* [WHAT TO PRODUCE] Please render the listing below as a two-column CSV headed input and output, with one row per input: its text in one quoted field and its answer in the other, with line breaks turned into spaces. Leave the pictures out.

* [DATA RECORDS]
##############################

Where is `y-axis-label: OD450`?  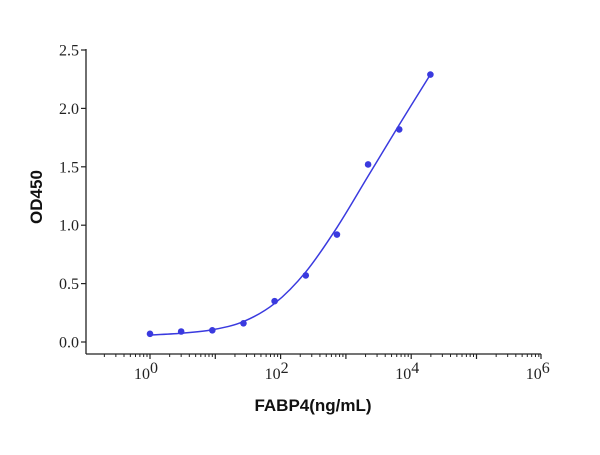
y-axis-label: OD450 is located at coordinates (36, 197).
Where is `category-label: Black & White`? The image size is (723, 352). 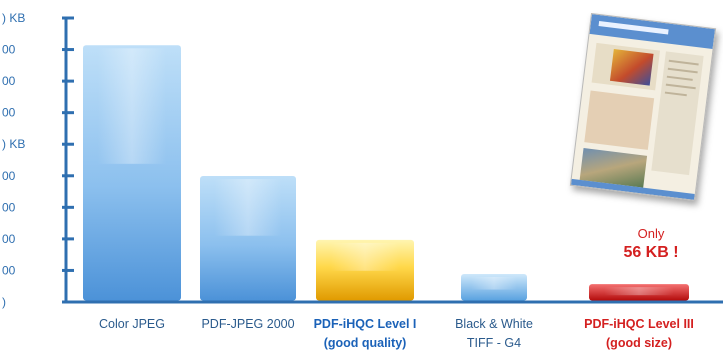
category-label: Black & White is located at coordinates (494, 324).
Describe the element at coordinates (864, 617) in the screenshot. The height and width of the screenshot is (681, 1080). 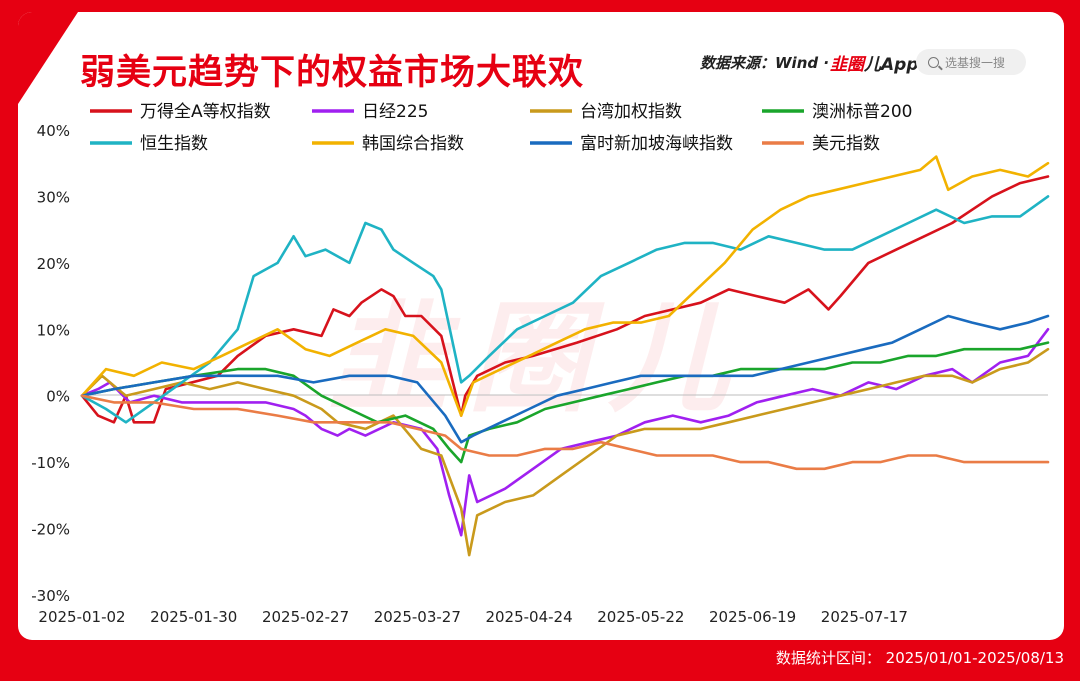
I see `x-tick-label: 2025-07-17` at that location.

##############################

* [SOLUTION]
input,output
"Where is `y-axis-label: OD450`?","y-axis-label: OD450 is located at coordinates (36, 197)."
"Where is `category-label: Black & White`? The image size is (723, 352).","category-label: Black & White is located at coordinates (494, 324)."
"Describe the element at coordinates (864, 617) in the screenshot. The height and width of the screenshot is (681, 1080).","I see `x-tick-label: 2025-07-17` at that location."